Introduction The closure of pancreatic stump after distal pancreatectomy remains controversial. Currently, the main methods of pancreatic stump closure include manual suturing and stapler closure. However, both methods carry a high risk of pancreatic fistula, which may be associated with the difficulty of balancing the provision of sufficient pancreatic duct burst pressure and ensuring blood supply to the stump. Through in vitro experiments, we demonstrated that applying quantified ligation forces to pancreatic stumps can provide a pancreatic duct burst pressure of approximately 50-70 mmHg. This burst pressure is higher than the upper limit of normal pancreatic duct pressure and lower than the normal mean arterial pressure, theoretically balancing the pancreatic duct burst pressure and stump blood supply. Therefore, we designed this prospective cohort study to verify the above hypothesis.
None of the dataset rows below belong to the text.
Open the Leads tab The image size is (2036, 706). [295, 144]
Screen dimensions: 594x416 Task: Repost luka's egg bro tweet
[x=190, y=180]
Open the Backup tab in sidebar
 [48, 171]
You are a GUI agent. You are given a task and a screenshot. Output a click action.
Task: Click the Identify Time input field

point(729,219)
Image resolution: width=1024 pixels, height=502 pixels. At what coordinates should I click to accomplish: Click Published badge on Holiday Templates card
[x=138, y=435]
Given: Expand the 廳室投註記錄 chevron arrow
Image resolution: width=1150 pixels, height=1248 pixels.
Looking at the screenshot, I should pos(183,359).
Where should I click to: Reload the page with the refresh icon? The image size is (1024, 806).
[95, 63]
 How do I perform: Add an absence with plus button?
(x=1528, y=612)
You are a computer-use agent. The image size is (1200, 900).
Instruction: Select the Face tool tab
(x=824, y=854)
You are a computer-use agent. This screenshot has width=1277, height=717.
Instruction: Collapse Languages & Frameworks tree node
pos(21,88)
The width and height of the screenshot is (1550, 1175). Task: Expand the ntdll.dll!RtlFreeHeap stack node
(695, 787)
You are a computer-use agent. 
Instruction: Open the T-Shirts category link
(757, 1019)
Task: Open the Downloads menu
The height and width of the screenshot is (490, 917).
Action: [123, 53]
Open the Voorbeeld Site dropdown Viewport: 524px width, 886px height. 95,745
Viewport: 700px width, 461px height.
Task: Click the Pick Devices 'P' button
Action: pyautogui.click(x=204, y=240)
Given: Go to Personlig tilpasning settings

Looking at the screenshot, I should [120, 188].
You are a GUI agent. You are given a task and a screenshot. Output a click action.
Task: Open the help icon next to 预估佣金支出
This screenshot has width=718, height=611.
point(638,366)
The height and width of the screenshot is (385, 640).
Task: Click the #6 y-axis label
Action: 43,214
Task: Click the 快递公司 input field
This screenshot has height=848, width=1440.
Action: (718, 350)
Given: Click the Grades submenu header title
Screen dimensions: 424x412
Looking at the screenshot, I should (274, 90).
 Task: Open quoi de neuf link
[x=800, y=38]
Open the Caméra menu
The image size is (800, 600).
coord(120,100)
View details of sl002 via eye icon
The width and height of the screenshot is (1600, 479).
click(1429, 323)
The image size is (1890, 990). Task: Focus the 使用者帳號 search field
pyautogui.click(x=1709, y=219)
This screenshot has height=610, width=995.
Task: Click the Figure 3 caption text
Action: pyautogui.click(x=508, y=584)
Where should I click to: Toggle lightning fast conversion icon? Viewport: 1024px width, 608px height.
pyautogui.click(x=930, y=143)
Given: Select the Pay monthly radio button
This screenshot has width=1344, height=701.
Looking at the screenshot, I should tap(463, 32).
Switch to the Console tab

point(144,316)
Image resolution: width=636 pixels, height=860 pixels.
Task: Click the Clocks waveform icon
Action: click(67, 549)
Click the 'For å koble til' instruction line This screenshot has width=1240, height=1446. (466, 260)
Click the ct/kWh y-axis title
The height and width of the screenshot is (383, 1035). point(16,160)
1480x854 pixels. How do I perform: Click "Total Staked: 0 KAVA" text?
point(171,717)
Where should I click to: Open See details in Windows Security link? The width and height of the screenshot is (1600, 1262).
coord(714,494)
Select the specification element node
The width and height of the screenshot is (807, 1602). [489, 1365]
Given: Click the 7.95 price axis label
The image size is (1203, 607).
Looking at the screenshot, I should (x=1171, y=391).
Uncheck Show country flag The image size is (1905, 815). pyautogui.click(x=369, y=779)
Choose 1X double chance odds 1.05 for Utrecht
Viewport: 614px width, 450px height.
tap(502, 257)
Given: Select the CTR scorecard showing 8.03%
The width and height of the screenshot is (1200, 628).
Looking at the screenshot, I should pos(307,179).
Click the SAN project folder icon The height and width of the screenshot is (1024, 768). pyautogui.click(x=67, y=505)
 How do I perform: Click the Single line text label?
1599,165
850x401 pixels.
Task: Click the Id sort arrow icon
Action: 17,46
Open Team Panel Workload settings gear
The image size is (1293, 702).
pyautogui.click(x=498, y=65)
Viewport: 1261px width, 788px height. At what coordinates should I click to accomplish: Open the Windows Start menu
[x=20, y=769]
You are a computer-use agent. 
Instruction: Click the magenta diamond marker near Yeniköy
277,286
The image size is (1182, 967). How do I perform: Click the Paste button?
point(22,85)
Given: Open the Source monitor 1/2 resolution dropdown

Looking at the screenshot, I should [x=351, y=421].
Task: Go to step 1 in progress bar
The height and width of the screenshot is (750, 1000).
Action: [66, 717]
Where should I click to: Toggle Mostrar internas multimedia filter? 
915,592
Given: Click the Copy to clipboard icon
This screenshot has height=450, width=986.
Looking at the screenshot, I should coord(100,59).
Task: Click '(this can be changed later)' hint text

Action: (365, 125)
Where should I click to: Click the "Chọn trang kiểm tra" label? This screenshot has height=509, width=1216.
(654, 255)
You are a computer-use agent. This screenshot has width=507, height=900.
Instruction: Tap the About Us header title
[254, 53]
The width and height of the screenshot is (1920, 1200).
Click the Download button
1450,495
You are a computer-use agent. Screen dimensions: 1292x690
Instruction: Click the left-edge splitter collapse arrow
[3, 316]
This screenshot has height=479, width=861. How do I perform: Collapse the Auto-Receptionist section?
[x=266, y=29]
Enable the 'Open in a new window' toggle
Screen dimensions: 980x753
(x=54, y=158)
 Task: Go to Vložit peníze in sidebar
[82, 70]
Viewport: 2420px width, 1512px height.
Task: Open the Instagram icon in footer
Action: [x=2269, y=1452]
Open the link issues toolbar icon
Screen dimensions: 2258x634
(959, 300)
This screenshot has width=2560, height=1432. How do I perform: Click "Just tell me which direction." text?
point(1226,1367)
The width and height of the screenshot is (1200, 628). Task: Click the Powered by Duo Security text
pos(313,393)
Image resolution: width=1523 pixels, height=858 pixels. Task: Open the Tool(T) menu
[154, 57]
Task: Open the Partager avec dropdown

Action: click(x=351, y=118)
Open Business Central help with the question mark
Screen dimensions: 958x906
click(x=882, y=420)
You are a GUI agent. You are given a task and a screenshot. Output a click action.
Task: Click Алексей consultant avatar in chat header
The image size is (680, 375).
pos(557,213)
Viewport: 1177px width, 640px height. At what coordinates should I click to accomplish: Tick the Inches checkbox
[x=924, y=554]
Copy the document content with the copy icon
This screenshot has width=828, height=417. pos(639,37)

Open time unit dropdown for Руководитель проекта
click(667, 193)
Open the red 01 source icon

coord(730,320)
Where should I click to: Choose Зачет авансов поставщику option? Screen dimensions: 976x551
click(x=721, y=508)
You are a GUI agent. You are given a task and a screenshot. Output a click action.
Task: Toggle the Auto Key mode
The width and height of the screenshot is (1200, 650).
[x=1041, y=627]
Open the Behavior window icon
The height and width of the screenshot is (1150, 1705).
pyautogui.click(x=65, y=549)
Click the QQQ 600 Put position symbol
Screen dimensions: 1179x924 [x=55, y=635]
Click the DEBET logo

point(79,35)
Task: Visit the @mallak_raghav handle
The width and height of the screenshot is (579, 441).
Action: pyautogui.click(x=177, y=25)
Methods and analysis This is a prospective cohort study at single centre in China. The major eligibility criterion is the presence of lesions planned for distal pancreatectomy. The texture of the pancreas was determined by the surgeon and the first assistant during the operation as soft, medium, or hard. After severing the pancreas, the pancreas was ligated at 5 mm from the pancreatic stump with a quantified force. Postoperative regular follow-up will be performed. The primary outcomes included pancreatic fistula and postoperative hospital stay, and the secondary outcomes included intra-abdominal infection, incision infection, and postoperative treatment costs. The primary outcomes and secondary outcomes of patients in this cohort will be statistically compared with historical data using appropriate tests.

Ethics and dissemination The study has been approved by the Ethics Committee of Union Hospital, Tongji Medical College, Huazhong University of Science and Technology(2024-0833-02). The results of the study will be published in an international peer-reviewed journal.

Enrollment

60 estimated patients

Sex

All

Ages

18 to 75 years old

Volunteers

No Healthy Volunteers

Inclusion criteria

Patients fully understand this study, voluntarily participate, and sign the Informed Consent Form (ICF);
Age between 18 and 75 years old;
Planned for distal pancreatectomy (including body and tail of the pancreas);
The intended pancreatic transection line is located on the left side of the portal vein.

Exclusion criteria

History of previous pancreatic surgery;
Additional surgical procedures required for the residual pancreas;
Proximal pancreatic duct obstruction, with planned anastomosis between the residual pancreas and the digestive tract;
Use of long-acting somatostatin analogues during the perioperative period;
Patients who are judged by the investigator to be unsuitable for participation in this study.